El agua moja prensa por estos días. La situación de los embalses ha tenido a los colombianos ahorrando líquido y reviviendo épocas de racionamiento: nos debatimos entre una Niña y un Niño ingobernables, ¿cómo podemos encausarlos?

Úrsula Jaramillo Villa* | Publicado

En la Feria del Libro de Bogotá encontré en un solo día dos charlas sobre el agua. Una de ellas del Ideam titulada “¿Qué dice el estudio nacional del agua sobre el panorama hídrico nacional?, y otra charla con la participación del humorista Alejandro Riaño, que plantea cómo crear “Una nueva relación con el agua”. Celebro ambas charlas pues soy fan del documento del Ideam, que infortunadamente es de difícil lectura para quienes tomas decisiones sobre el agua, como alcaldes y ministros. Y también soy fan del humorista, quien lidera una campaña por el ahorro de agua en la que pone el foco del problema en el exceso de consumo y el estilo de vida del derroche.

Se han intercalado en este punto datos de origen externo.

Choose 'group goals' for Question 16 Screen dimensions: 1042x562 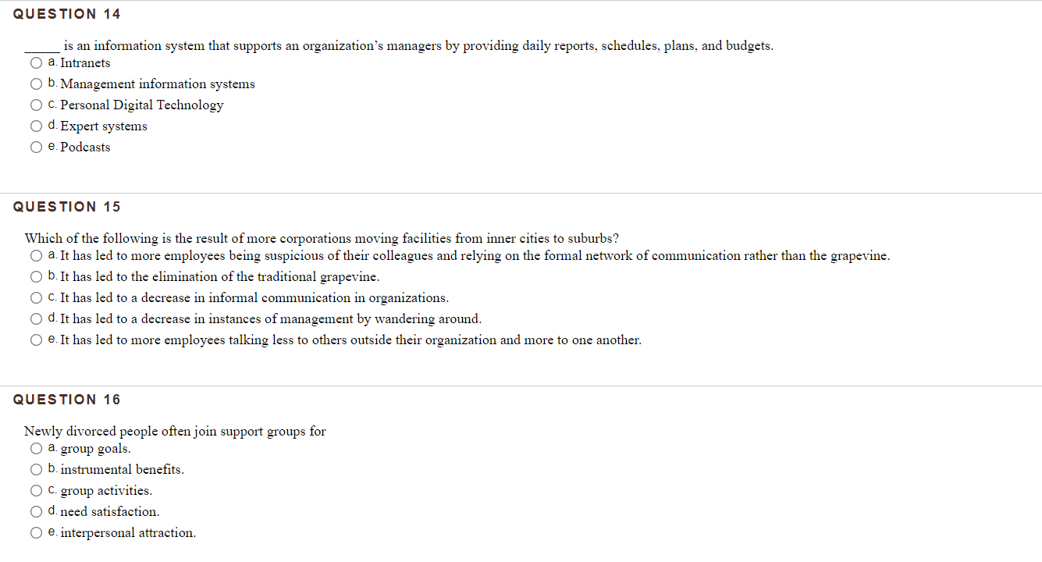pos(36,448)
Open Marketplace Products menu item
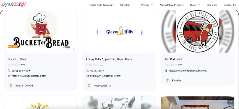Viewport: 239px width, 109px height. coord(172,5)
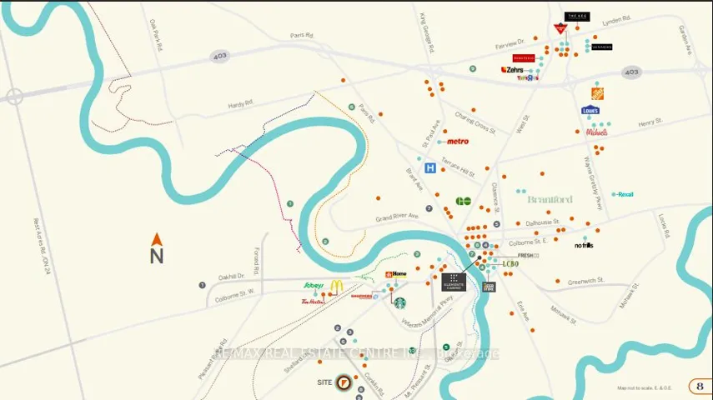Click the Michaels store logo
The image size is (713, 400).
point(596,133)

Llevo años haciéndome la pregunta que plantea el humorista y creo que cada vez me alejo más de una única respuesta, o al menos hoy soy más consciente de su complejidad. ¿Cómo sería una nueva relación con el agua en un país lleno de ella, pero con marcados ciclos que incluyen abundancia y ausencia? Esa pregunta me la he hecho no solo como consumidora de agua potable que toma largos baños cantando, sino también cuando conviví con pescadores estudiando las dinámicas de la pesca en el bajo Atrato; y cuando estudié el efecto de la canalización de ríos en Brasil; y cuando participé en el ordenamiento de la pesca en los embalse de generación de energía en el norte de Antioquia; o cuando hice parte de la elaboración del mapa nacional de humedales; o cuando diseñé una estrategia de restauración ecológica para humedales de la Mojana como forma de adaptación al cambio climático respetando la cultura y medios de vida ribereños.

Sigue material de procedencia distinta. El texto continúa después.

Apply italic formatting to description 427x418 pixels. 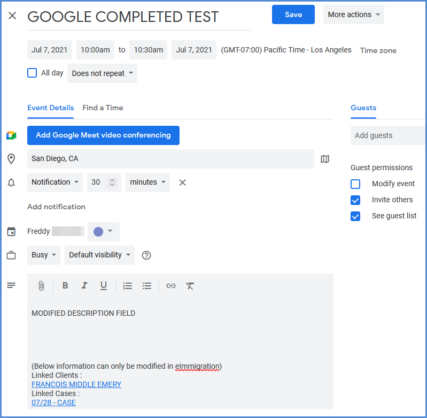(84, 286)
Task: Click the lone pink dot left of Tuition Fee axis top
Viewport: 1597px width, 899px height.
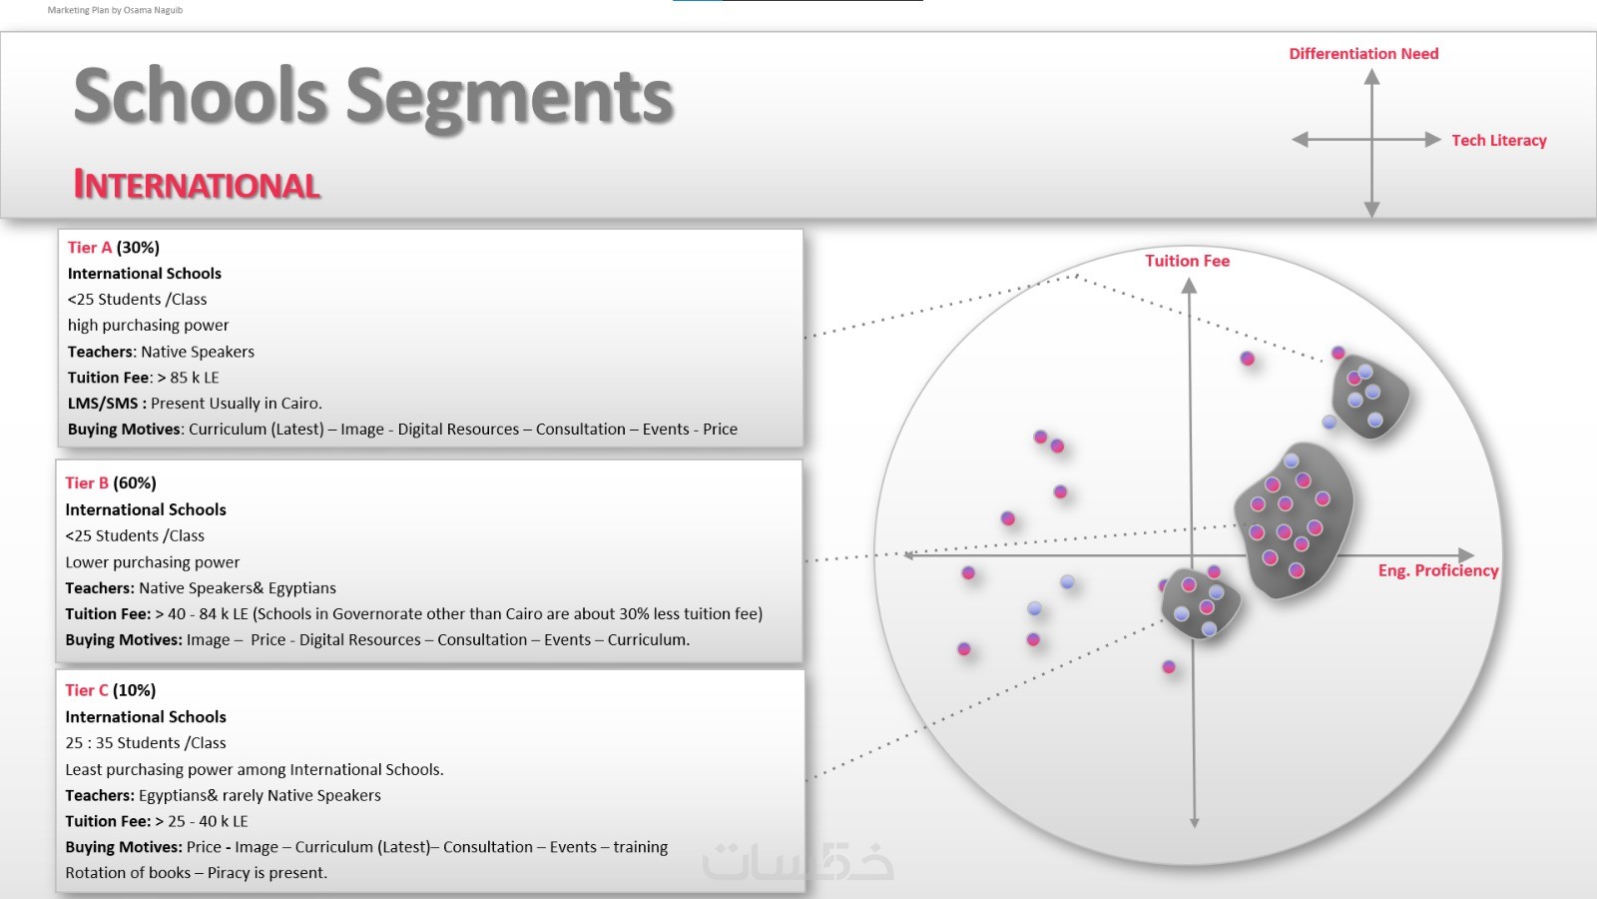Action: (x=1248, y=358)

En cada una de estas experiencias he terminado pensando que sé todo sobre el agua y sus ecosistemas, y que deberían preguntarme a mí, que todo lo sé de la ciencia con conciencia. Claramente todas las veces he estado obnubilada e intuyo que lo mismo les sucede a mis colegas que estudian las dinámicas del agua desde la ingeniería, las ciencias sociales, la jurisprudencia o la ecología. Ojalá todos pudiéramos reconocer que no existe una única respuesta, y que una nueva forma de relacionarnos con la naturaleza debe ser reflexiva, sensata, respetuosa de los diferentes saberes, pero sobre todo propia.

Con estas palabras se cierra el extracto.